The general rationale for limiting licenses is to limit crime, avoid excess regulatory costs and prevent an excess supply of marijuana that could be diverted to the illicit market, according to the MCBA report.
But the report notes that many states simply choose a number of licenses to issue without regard to market demand and that localities are the “best means of limiting the over proliferation of cannabis businesses.”
The report also states that evidence doesn’t point toward increased crime as the number of retail outlets increase.
His political advocacy group helped form the Cannabis Freedom Alliance, which also advocates for regulatory frameworks that promote “entrepreneurship in free and open markets.”
That includes low barriers to entry and “non-restrictive business licensing,” according to the Alliance’s website.
The multistate operators’ viewpoint, though, is much different.

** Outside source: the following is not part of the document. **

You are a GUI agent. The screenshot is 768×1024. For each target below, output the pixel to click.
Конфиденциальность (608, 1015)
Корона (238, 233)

While MSOs stress their diversity efforts and desire for an equitable industry, they often characterize their business wins in terms of acquiring operations and gaining share in limited-license markets.
Investment analysts in the sector likewise often stress the same.
But, as Curaleaf noted in its detailed statement, “to advocate against growth is counterintuitive to everything anyone in this emerging industry (large, small or in between) is fighting for every day. We believe that big cannabis can be good cannabis, and good cannabis can be big business.”
The MCBA begs to differ, contending in its report that limited licensing can set off a vicious cycle.
The value of a license is inflated because of the limited number available, which, in turn, creates heavy competition for each license.
And that has led to litigation, often by large operators, the MCBA reported.
The lawsuits, in turn, can lead to delays or the elimination of social equity programs.
The delays can be prohibitively expensive to equity applicants who, for example, must pay rent or a mortgage for a property while they wait for a market to launch.
But if markets are open to greater competition, more entrepreneurs can enter, including those from the illicit, legacy market, according to the MCBA. Industry equity is increased.
Take Arizona, which capped business licensing.
The $1 billion marijuana industry is now predominantly in the hands of multistate operators and Arizona-based companies that are under pressure to become bigger to compete.
The state will be issuing 26 social equity licenses, but those operators will be at a disadvantage, experts say, because they will be entering the market last and will be able to sell only recreational marijuana.
Instead, Downing said, the market should be open and social equity applicants should get assistance to enter it.
He advocates a model where marijuana tax revenue generates social equity funds at the local level and local officials determine who should get assistance.
For example, in some areas of Arizona that might be comprised of Hispanics, in other areas, Blacks, in other areas Native Americans, and so on.
In an open market in Arizona with true equity, some of those who should benefit should be tribal members who were convicted of marijuana offenses, said Downing, a formal tribal prosecutor.
“Those are the entrepreneurs who should be awarded.”